▸ **Task requirements**: Nothing but the lines from the start of the records through the line that contains "raja pulsa tegal (135, 1196)" is to be copied, and each is to be copied exactly.

---+---

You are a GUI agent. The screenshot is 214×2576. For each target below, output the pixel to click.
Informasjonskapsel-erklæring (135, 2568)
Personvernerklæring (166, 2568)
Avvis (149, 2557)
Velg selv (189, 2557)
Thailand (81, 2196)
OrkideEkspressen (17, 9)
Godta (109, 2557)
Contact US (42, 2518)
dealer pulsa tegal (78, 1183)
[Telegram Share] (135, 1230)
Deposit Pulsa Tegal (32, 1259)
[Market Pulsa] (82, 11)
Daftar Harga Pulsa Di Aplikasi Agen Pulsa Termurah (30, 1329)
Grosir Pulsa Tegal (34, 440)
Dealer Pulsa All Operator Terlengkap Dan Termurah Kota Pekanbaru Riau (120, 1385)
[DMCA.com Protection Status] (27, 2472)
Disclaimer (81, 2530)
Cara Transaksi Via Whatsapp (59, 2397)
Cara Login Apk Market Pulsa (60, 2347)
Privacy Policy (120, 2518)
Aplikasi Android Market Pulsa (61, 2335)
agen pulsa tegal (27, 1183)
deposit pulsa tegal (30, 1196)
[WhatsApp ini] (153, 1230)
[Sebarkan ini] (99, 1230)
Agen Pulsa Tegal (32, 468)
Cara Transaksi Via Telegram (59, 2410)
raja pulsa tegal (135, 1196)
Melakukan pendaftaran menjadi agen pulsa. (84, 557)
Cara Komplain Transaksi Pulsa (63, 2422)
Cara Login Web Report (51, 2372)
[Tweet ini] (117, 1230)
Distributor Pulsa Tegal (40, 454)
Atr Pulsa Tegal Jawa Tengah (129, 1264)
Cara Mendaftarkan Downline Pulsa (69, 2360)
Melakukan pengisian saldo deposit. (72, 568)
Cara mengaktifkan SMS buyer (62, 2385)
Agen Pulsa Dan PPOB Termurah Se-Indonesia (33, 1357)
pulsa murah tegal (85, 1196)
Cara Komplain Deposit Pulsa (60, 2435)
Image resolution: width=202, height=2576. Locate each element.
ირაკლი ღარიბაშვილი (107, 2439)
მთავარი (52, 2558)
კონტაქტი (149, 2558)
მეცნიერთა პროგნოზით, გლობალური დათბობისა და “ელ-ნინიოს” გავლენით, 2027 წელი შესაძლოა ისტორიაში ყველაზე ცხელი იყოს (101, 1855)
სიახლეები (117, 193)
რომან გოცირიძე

---+---

▸ **Result of the exercise**:
You are a GUI agent. The screenshot is 214×2576. For each target below, output the pixel to click.
Informasjonskapsel-erklæring (135, 2568)
Personvernerklæring (166, 2568)
Avvis (149, 2557)
Velg selv (189, 2557)
Thailand (81, 2196)
OrkideEkspressen (17, 9)
Godta (109, 2557)
Contact US (42, 2518)
dealer pulsa tegal (78, 1183)
[Telegram Share] (135, 1230)
Deposit Pulsa Tegal (32, 1259)
[Market Pulsa] (82, 11)
Daftar Harga Pulsa Di Aplikasi Agen Pulsa Termurah (30, 1329)
Grosir Pulsa Tegal (34, 440)
Dealer Pulsa All Operator Terlengkap Dan Termurah Kota Pekanbaru Riau (120, 1385)
[DMCA.com Protection Status] (27, 2472)
Disclaimer (81, 2530)
Cara Transaksi Via Whatsapp (59, 2397)
Cara Login Apk Market Pulsa (60, 2347)
Privacy Policy (120, 2518)
Aplikasi Android Market Pulsa (61, 2335)
agen pulsa tegal (27, 1183)
deposit pulsa tegal (30, 1196)
[WhatsApp ini] (153, 1230)
[Sebarkan ini] (99, 1230)
Agen Pulsa Tegal (32, 468)
Cara Transaksi Via Telegram (59, 2410)
raja pulsa tegal (135, 1196)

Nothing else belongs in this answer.